Однажды мы даже обменяли ее на танк. Янушко попросил меня об этом, так как с его слов, у них нет возможности проводить «обкатку» пехоты в целях адаптации солдат к бронетехнике. В Беларуси же танков было в избытке, включая даже Т-80 — советская армия вывела всю военную технику из ГДР на нашу территорию и просто оставила. Мы тогда еще и возражали, поскольку не имели средств и инфраструктуры для их содержания. Более того, по Договору об обычных вооруженных силах в Европе мы должны были их еще з свой счет и утилизировать. Литве мы танк, конечно, предоставили.
Позднее, в 2004 году уже сам Бразаускас, тогда будучи в статусе премьер-министра, пригласил меня на конференцию, посвящённую внедрению информационных технологий в деятельность органов государственной власти (я тогда занимался информатизацией и активно работал над законодательной базой создания ПВТ). Участники конференции останавливались в Congress Hotel. Меня тогда поразило, что вода там была чуть теплая, и напор в душе крайне слабый. Я уж не помню точно на какую тему я выступал на конференции, но вот беседу свою с Бразаускасом помню хорошо. Мы с ним обсуждали проблему реконструкцию исторических зданий в центре Вильнюса в контексте того, что они стали частной собственностью. Я обратил внимание на то, что они выглядели достаточно запущенными, Бразаускас посетовал, что у владельцев нет денег на восстановление фасадов.

Задание » Что, по словам Бразаускаса в тексте для чтения, мешало восстановлению фасадов исторических зданий в центре Вильнюса?

Исходные данные »
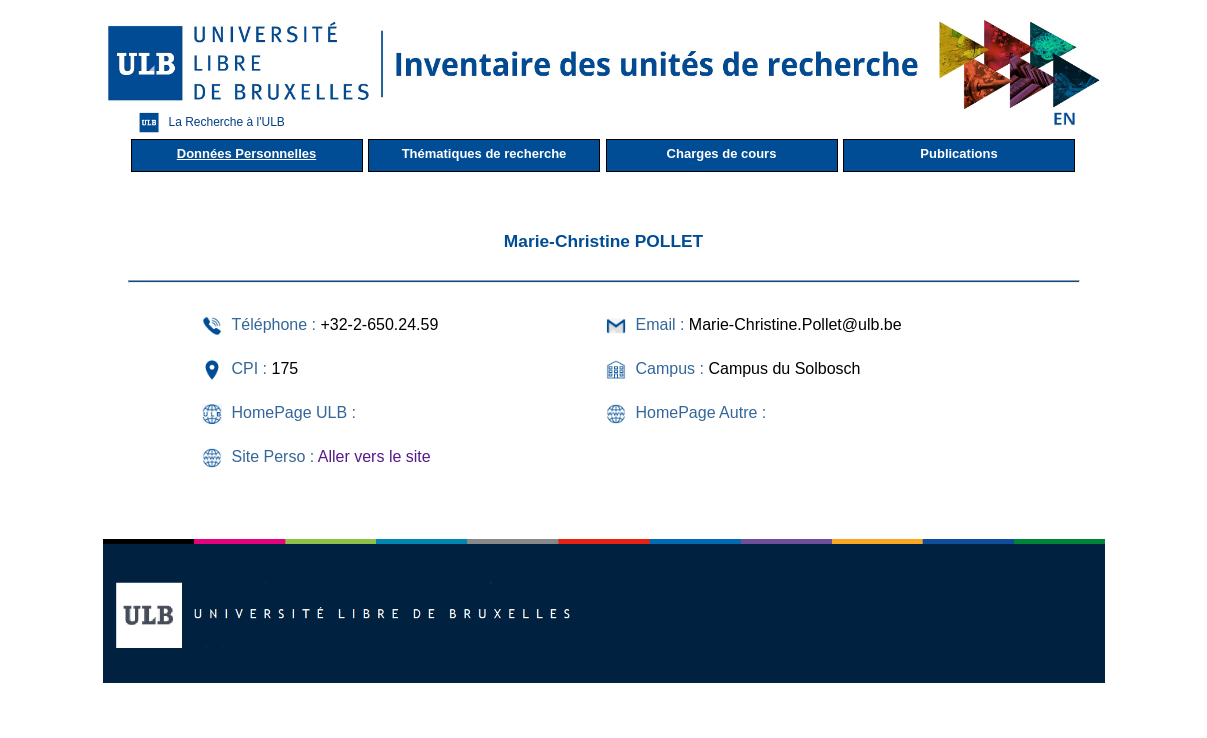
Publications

Ответ » У владельцев не было денег на восстановление фасадов.